In theory, it’s the perfect plan . . .
Stand in front of a roomful of sales prospects, deliver valuable information, receive a standing ovation, and then get consulting clients from your next conference speech, lots of them.
The reality can be quite different.
It can be very disheartening to spend hours on writing and rehearsing your speech, then battling nerves to get your presentation right, only to find that, even weeks later, no-one from the audience has contacted you about your services or even visited your website.
Today, we’ll look at the reasons why this happens and then discuss easy ways to fix the problem in order to get consulting clients from your next conference speech.
I’ll also share an example from my own experience.
Let’s get to it.
Why Don’t People Get More Clients From Their HR Conference Presentations?
There are three main reasons that explain why people don’t get more sales leads when they talk at HR conferences and business seminars:
- Not Allowed: Some (or most) conference organisers can be quite tough on people including marketing messages in their conference speeches. It makes sense. They don’t want angry attendees paying good money just to hear a series of sales pitches from the presenters.

▸ Given material
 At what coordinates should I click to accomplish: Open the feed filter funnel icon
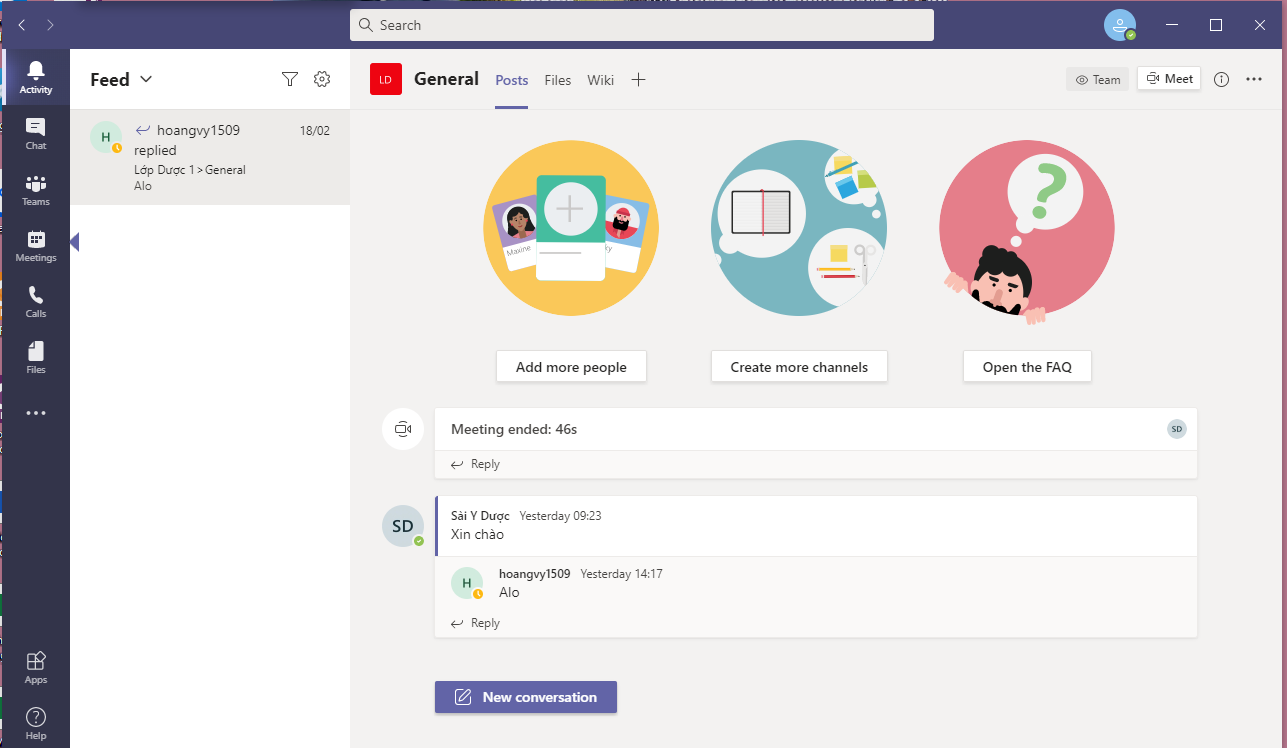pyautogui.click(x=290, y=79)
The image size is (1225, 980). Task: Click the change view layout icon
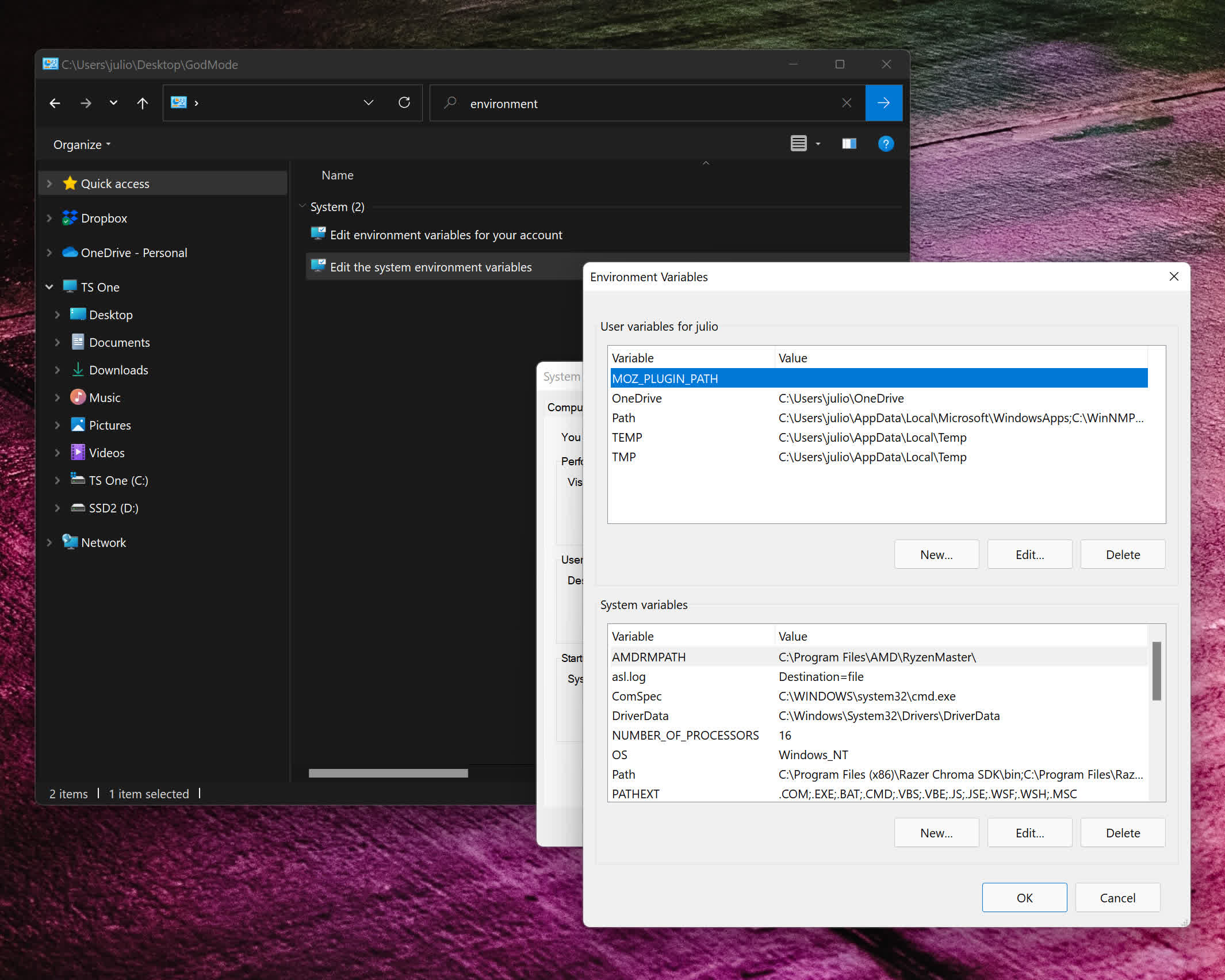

▸ Task goal
Can you retype the stretch from "In theory, it’s" through "next conference speech." in the piece on winning consulting clients from conference speeches? None of the lines are needed here.

▸ Solution to the exercise
In theory, it’s the perfect plan . . .
Stand in front of a roomful of sales prospects, deliver valuable information, receive a standing ovation, and then get consulting clients from your next conference speech, lots of them.
The reality can be quite different.
It can be very disheartening to spend hours on writing and rehearsing your speech, then battling nerves to get your presentation right, only to find that, even weeks later, no-one from the audience has contacted you about your services or even visited your website.
Today, we’ll look at the reasons why this happens and then discuss easy ways to fix the problem in order to get consulting clients from your next conference speech.